É fato que chuva como a de sábado, que só na região de Campinas despejou o equivalente a 7 centímetros de água por metro quadrado numa tarde, dificilmente encontra cidades preparadas. São exceções, cuja proteção demandaria um investimento público desproporcional à ocorrência desses eventos climáticos. Contudo, também é forçoso reconhecer que, numa metrópole onde vereadores aprovam a ampliação da área urbana sem sequer ler o projeto, há onde se avançar em termos de obras de drenagem.

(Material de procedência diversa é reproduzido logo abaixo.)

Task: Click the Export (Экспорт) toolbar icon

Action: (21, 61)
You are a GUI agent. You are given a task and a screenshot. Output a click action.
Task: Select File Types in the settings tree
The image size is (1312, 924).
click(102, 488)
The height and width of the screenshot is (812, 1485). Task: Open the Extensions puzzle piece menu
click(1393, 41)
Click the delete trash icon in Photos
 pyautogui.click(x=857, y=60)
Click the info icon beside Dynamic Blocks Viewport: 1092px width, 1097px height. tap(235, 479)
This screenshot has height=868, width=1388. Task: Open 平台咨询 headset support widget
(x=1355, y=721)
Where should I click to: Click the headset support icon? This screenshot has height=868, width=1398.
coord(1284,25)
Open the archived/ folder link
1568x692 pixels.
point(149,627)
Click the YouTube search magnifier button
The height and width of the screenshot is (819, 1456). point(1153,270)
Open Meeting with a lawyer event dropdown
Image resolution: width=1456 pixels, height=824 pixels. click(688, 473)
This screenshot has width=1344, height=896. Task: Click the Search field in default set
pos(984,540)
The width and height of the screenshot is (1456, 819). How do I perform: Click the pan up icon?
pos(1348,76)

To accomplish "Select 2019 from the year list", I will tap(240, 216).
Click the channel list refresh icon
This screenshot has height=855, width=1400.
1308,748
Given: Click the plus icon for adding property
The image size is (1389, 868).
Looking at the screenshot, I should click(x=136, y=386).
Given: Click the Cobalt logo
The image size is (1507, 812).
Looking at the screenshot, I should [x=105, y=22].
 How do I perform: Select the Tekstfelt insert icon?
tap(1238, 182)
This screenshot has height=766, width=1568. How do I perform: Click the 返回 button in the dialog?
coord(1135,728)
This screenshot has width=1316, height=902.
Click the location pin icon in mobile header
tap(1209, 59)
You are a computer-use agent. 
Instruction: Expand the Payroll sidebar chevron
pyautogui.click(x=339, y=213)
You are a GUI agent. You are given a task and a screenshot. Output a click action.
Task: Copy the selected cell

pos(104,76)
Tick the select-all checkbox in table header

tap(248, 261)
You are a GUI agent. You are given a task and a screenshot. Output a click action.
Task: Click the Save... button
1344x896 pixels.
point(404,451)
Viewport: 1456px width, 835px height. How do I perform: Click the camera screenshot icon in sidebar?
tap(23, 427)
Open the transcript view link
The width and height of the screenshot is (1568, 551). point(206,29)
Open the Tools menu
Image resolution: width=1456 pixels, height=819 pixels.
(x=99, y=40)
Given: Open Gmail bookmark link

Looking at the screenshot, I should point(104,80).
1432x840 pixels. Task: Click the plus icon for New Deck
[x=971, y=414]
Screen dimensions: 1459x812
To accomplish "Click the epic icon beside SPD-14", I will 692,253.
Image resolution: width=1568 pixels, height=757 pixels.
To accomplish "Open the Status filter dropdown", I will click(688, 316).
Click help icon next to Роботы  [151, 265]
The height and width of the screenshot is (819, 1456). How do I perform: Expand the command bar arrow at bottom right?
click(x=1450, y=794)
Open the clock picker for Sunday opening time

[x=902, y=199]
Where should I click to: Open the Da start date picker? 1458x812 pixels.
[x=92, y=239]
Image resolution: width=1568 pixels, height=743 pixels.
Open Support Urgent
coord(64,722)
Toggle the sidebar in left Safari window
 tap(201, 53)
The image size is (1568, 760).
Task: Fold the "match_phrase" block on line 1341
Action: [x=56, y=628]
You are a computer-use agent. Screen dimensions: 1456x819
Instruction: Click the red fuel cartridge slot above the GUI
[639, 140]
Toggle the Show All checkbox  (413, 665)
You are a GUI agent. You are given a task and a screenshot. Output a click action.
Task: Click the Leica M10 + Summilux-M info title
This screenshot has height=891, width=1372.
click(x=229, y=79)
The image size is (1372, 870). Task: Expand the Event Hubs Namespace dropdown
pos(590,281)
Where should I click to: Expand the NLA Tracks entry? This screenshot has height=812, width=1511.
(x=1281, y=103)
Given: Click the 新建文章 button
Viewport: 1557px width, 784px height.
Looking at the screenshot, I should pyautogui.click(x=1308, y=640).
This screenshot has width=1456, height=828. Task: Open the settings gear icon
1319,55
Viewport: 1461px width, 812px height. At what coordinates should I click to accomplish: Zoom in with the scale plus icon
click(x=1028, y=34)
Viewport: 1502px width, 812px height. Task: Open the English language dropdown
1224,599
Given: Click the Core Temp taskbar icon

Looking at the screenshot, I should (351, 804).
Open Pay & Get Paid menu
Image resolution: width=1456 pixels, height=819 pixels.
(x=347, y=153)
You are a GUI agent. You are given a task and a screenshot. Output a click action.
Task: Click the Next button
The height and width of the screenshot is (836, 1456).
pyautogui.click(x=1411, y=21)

Na coluna Giro de ontem, o secretário de Planejamento Urbano, Agenor Mariano, aludiu a um plano de drenagem em execução na capital. Frentes de trabalho vultosas, como o BRT Norte-Sul, o Corredor T-7, o Macambira-Anicuns e o prolongamento da Marginal Botafogo tiveram custo superior justamente pela estrutura para escoamento da água num solo impermeabilizado. Novos loteamentos também ficam condicionados à apresentação de uma rede de drenagem pluvial. É preciso, agora, acompanhar se esses sistemas apresentam os resultados almejados e que a lógica seja uma estratégia pública, e não de governo, para que Goiânia fique menos suscetível às chuvas.